Canicule : quelles conséquences sur le maïs ?
L’épisode caniculaire de juin, exceptionnel et historique, s’est distingué par son intensité et sa durée à l’échelle nationale. Il est désormais important d’aller observer les épis dans les parcelles pour adapter la conduite des cultures.
Le climat de la campagne 2026 est pour le moment exceptionnel : une sécheresse prolongée depuis la mi-mai et des températures dépassant 40°C pendant au moins quatre jours à la fin juin (figure 1).

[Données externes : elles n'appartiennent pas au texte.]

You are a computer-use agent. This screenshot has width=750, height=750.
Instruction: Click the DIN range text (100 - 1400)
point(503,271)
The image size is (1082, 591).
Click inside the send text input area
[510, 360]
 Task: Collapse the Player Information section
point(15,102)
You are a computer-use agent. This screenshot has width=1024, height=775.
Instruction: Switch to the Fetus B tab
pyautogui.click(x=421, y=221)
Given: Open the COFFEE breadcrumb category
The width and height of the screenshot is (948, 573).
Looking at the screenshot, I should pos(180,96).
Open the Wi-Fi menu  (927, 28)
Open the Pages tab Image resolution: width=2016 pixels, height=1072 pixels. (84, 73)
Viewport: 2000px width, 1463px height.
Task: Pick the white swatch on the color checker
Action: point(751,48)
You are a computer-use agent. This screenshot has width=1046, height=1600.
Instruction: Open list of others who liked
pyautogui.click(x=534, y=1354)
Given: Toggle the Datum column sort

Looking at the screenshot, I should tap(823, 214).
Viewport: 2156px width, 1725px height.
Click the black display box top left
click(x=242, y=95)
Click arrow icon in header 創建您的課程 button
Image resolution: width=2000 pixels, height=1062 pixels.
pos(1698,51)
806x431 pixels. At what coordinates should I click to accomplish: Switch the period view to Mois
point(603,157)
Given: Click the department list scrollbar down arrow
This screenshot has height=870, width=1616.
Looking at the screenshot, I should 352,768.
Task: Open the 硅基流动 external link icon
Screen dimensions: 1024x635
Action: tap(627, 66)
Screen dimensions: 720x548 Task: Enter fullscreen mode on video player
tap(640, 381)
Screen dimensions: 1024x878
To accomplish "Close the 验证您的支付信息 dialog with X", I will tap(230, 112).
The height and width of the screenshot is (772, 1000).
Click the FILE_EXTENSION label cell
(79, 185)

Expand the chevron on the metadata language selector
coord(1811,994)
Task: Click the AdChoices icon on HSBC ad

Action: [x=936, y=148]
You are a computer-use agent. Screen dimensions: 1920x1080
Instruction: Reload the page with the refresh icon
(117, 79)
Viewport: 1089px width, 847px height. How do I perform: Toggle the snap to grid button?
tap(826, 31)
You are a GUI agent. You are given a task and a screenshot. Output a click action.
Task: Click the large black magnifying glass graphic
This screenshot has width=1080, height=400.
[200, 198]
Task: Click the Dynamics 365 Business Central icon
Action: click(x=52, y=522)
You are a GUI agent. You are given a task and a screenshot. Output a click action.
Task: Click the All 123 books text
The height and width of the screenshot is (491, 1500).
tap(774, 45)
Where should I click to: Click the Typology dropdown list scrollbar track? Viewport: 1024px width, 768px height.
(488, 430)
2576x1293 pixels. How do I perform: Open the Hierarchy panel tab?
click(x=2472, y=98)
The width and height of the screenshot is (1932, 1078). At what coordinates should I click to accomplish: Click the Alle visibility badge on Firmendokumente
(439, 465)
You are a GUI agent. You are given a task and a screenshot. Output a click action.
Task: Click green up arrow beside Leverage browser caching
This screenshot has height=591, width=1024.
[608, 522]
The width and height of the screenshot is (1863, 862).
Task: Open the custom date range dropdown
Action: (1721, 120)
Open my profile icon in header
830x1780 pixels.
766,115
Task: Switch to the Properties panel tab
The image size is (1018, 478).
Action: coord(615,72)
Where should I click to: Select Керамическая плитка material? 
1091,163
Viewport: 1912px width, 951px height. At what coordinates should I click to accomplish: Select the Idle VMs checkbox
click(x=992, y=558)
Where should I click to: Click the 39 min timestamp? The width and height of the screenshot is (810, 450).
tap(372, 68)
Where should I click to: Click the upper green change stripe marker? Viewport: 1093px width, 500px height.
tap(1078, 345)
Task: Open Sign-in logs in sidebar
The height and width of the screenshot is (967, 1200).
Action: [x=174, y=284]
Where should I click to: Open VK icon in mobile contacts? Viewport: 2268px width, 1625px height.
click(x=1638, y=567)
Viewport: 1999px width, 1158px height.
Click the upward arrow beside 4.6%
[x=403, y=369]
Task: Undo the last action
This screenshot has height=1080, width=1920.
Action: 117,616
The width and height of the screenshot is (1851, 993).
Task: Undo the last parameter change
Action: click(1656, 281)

Figure 1 : Températures maximales (en °C) enregistrées entre le 21 et le 25 juin 2026
Bien évidemment, les parcelles non irriguées subissent de plein fouet les effets du stress hydrique. Les semis de début avril ont subi la sécheresse pendant plus de la moitié de leur cycle et présentent déjà des symptômes de manque d’épi, d’avortement des grains et de sénescence précoce. Les zones de terre plus légère sont d’ores et déjà en grande difficulté. De par leur réserve utile plus importante, les terres noires et les argilo-calcaires profonds sont moins impactés mais, sans le retour des pluies, le potentiel diminue de jour en jour. Les maïs semés plus tard sont visuellement moins impactés à l’heure actuelle car leur stade est moins avancé.
Figure 2 : Bilan hydrique pour un semis de maïs au 10 avril sur des boulbènes de 120 mm de RU (en haut) et sur terre noire de 200 mm de RU (en bas)
En irrigué, la situation est moins alarmante. Toutefois, il était quasiment impossible de couvrir les besoins de la plante avec les ETP très élevées pendant les épisodes de canicule. Les ETP journalières dépassaient souvent les capacités d’apport du matériel d’irrigation (même sous pivot), comme le montrent le tableau 1 et la figure 3.
Tableau 1 : ETP journalières converties et besoins en eau du maïs avant et après floraison – Station météo Station de Mont-de-Marsan (40)
Figure 3 : Distribution des ETP journalières (en mm) et des besoins en eau quotidiens du maïs (en mm/j) entre le 15 juin et le 17 juillet – Station météo de Mont-de-Marsan (40)
Des absences de grains sont visibles en parcelles irriguées, les observations du terrain montrent que les maïs touchés par ce type d’accident ont fleuri dans une fenêtre très resserrée aux alentours du 22 juin. Des analyses sont en cours pour déterminer précisément les causes physiologiques (stérilité du pollen, perte de capacité de fécondation de l’ovule…) et identifier les facteurs d’impact. Ces parcelles ont généralement souffert de stress hydrique malgré l’irrigation. Les températures record enregistrées pendant la floraison sont un facteur de risque supplémentaire dans un contexte où la plante a du mal à réguler sa température par la transpiration.
A noter que des symptômes de coups de soleil sont très visibles avec certains maïs brûlés par le haut sans que le bas de la plante ne soit touché.
L’observation des épis dans les parcelles est indispensable
L’observation des épis est indispensable pour décider de la conduite à tenir. Lorsque les grains sont à un stade jeune, pour savoir s’ils ont été fécondés ou pas, il suffit d’observer la tenue des soies. Si elles restent attachées à l’ovule lorsqu’on secoue l’épi, c’est qu’il n’y a pas eu de fécondation.
Lorsque les soies ne rencontrent pas de grain de pollen, elles s’allongent. On peut observer ce phénomène dans certaines parcelles.
Lorsque l’ovule a bien été fécondé, il peut rester viable ou avorter jusqu’au SLAG (Stade Limite d’Avortement des Grains) qui se situe généralement autour de 15 jours après la floraison (ou 250 DJ base 6-30). A l’heure actuelle, des avortements de grains sont observés à cause du déficit hydrique, c’est donc un paramètre à stabiliser pour évaluer les potentiels en grains à date.